WHAT THE EXERCISE ASKS: Please count, in the material below, each line containing "folder", and report only the number.

DATASET RECORDS:
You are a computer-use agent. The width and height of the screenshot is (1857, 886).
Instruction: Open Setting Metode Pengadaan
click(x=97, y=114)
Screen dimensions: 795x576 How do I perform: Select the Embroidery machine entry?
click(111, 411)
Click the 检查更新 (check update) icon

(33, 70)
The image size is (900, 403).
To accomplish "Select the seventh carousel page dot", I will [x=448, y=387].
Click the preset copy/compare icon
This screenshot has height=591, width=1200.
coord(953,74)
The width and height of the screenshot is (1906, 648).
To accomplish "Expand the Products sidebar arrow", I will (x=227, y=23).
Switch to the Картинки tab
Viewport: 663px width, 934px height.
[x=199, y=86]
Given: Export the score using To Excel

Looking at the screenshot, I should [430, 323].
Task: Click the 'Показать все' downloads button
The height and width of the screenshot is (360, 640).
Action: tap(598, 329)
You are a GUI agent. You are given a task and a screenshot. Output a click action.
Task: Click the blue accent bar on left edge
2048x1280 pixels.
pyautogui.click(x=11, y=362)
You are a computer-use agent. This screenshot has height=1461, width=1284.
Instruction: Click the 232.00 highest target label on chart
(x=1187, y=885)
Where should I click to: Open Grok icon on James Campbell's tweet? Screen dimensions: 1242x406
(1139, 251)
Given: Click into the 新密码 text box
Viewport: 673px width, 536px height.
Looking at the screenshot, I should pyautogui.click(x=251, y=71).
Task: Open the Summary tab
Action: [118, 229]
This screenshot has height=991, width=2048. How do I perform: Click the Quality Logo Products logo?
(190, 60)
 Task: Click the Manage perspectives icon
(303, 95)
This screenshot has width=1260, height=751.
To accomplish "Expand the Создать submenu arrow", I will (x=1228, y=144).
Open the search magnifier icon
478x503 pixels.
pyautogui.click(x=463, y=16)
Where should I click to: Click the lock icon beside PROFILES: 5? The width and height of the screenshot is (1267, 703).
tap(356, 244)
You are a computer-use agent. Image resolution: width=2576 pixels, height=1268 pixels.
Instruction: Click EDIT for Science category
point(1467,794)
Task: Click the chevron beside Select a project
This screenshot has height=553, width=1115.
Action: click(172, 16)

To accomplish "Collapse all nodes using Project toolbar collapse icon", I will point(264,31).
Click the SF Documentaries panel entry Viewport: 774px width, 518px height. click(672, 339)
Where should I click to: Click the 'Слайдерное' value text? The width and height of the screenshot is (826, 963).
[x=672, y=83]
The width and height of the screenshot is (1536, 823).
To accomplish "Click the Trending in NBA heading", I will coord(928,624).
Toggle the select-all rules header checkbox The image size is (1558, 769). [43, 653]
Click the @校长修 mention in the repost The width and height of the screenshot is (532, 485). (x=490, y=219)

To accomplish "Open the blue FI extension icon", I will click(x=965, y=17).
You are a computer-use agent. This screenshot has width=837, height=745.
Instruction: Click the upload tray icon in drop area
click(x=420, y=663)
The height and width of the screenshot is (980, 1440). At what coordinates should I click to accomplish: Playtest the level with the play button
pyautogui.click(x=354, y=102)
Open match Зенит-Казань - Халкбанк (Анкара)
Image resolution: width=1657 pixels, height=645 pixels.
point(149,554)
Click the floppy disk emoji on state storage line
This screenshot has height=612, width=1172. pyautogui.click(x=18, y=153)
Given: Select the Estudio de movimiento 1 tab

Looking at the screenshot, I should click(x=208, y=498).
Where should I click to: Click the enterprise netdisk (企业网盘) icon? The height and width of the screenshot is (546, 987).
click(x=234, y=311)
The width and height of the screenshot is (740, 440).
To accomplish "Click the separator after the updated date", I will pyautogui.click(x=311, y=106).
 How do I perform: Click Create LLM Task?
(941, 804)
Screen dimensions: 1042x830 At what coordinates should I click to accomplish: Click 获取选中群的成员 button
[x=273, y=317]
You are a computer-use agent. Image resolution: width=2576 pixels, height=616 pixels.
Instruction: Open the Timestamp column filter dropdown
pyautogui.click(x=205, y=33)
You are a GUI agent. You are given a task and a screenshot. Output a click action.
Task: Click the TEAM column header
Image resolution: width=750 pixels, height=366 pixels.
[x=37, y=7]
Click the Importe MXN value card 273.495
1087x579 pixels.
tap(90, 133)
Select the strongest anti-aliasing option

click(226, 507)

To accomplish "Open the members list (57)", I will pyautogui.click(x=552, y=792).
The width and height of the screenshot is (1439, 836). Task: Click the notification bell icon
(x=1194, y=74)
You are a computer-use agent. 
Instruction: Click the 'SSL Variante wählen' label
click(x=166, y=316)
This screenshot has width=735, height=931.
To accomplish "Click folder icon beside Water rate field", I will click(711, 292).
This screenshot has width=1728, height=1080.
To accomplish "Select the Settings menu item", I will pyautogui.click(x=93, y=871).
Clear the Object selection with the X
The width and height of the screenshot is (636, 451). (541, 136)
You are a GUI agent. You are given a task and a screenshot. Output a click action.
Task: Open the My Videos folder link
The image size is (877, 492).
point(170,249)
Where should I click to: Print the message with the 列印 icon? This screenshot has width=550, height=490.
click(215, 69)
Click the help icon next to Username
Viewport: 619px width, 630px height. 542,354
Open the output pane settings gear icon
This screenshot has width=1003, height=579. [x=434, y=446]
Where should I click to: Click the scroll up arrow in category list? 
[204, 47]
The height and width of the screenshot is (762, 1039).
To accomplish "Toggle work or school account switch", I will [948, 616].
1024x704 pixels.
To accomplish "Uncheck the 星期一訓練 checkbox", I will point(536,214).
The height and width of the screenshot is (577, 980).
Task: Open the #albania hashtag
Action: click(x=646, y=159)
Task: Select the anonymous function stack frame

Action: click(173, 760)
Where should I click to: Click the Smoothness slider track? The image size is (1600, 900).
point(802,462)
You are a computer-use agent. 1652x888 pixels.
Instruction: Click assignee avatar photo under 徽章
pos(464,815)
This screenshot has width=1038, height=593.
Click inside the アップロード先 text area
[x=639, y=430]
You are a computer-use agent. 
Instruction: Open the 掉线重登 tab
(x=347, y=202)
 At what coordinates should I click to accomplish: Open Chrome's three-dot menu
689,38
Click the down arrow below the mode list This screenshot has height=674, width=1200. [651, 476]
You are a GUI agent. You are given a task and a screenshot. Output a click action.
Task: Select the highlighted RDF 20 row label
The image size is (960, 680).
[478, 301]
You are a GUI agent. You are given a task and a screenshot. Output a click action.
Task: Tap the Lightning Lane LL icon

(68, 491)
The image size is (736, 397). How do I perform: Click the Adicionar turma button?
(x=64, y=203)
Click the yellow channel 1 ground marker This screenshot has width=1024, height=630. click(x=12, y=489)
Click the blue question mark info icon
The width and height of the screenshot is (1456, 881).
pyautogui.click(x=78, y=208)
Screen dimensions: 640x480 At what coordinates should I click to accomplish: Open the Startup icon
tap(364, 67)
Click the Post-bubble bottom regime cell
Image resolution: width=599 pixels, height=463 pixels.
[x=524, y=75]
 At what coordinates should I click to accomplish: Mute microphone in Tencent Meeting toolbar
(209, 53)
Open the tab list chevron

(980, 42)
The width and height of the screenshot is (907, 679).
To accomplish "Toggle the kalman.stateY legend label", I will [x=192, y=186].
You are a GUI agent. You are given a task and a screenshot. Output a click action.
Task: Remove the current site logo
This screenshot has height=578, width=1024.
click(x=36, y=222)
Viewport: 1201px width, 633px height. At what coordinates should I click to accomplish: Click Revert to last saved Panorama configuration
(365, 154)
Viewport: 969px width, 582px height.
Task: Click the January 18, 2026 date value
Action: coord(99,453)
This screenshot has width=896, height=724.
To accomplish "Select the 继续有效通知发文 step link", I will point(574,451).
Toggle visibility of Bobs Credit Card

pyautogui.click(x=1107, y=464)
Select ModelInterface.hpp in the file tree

RESPONSE: 2